### Task goal
Gather every line of the records below that contains the word "screenshot" and copy each one.

### Records supplied

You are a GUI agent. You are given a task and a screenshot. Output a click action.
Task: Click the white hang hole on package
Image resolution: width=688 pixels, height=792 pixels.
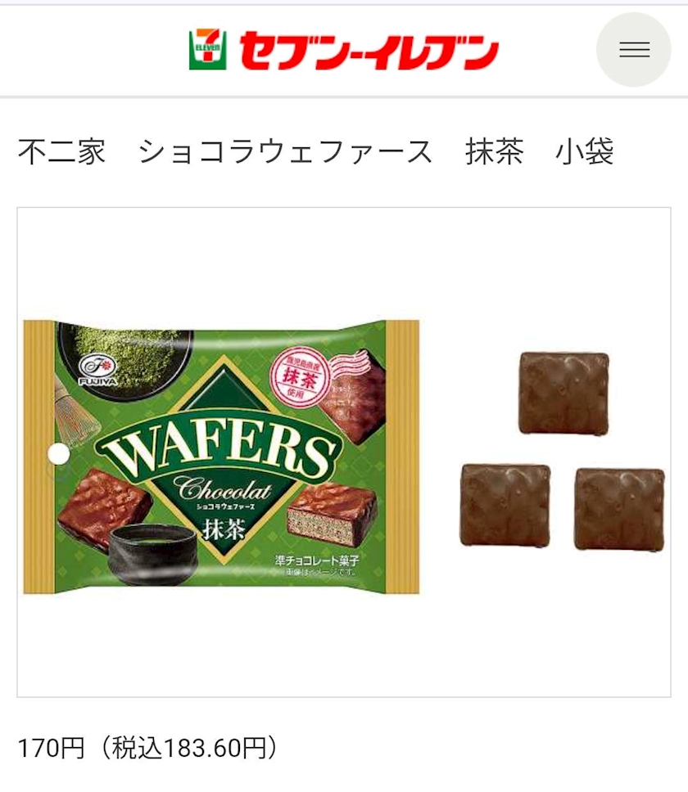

* * *

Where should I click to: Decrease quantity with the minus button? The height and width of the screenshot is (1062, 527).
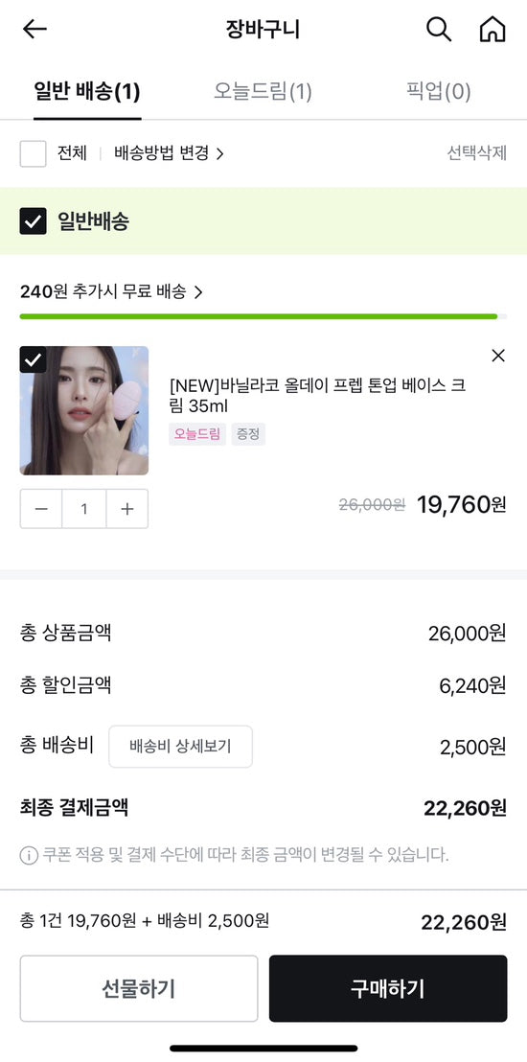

==

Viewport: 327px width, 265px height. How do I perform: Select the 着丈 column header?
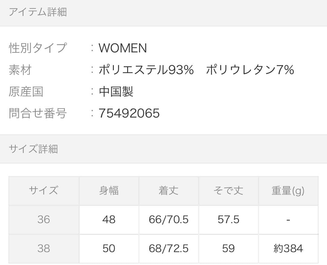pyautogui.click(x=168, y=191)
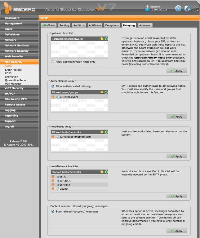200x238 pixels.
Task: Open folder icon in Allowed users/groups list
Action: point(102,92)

### Exercise result
You are a GUI agent. You are given a task and a screenshot. Output a click action.
Where should I click to: Decrease quantity with the minus button? The height and width of the screenshot is (1062, 527).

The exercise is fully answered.